Wheatley also figures he’s in good position after his firstnight victory, in which he jumped at the opportunity to grab the lead early and stretched it to as much as half a lap before a caution caught the field up. Jake Benson finished 1.9 seconds back in second, and Kyle Johnson was third.

“I just tried to hit my marks and not get out of the groove,” the 15-year-old Wheatley said.

Wheatley also had to battle his share of adversity Thursday, as a fuel flow problem relegated him to 16th in qualifying.

“We got that fixed and get into the A-Main, and then I passed some cars,” Wheatley said. “It’s a big boost for us.”

The scariest moment of the night came on the first lap of the 600 C-Main, when D.J. Kosa got mixed up in traffic on the first turn.

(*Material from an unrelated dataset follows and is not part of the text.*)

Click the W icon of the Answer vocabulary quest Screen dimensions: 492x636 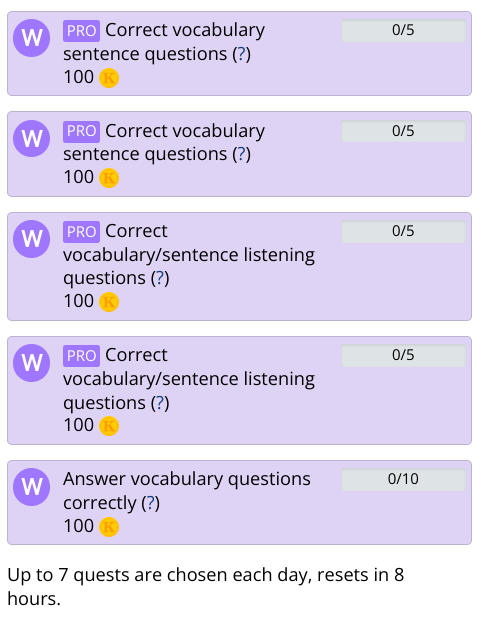coord(32,487)
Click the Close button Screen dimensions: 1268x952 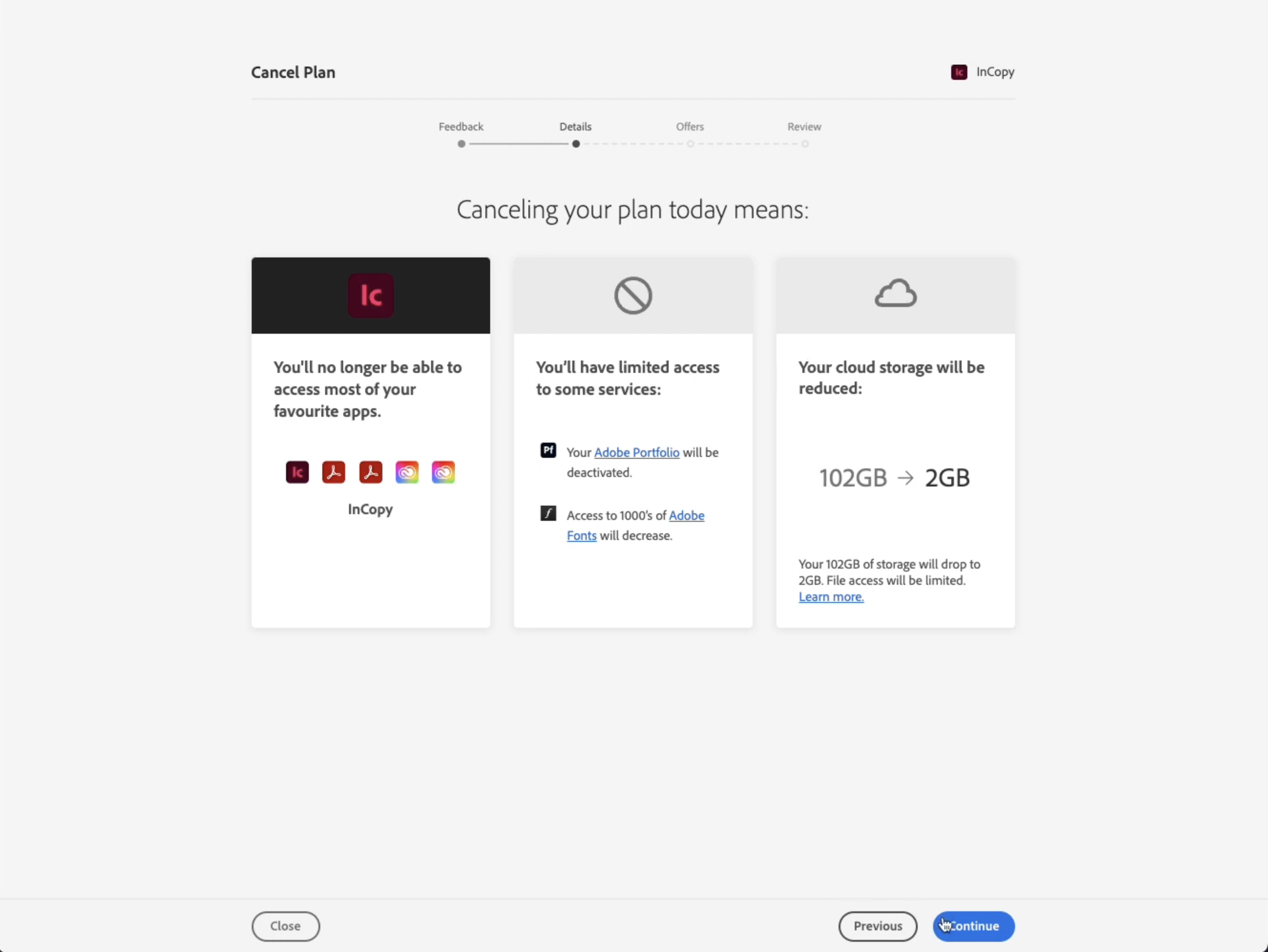[284, 925]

Kosa’s car ended up on its top wing in the first turn and then somersaulted over the outside fence between turns 1 and 2 and disappeared from view behind the screen.

Fortunately, Kosa walked away from the spectacular wreck after his car reportedly landed on all four wheels, but his night was finished.

According to an announcement at the track, Kosa was the first driver to clear the retaining fence at Deming Speedway in more than six years.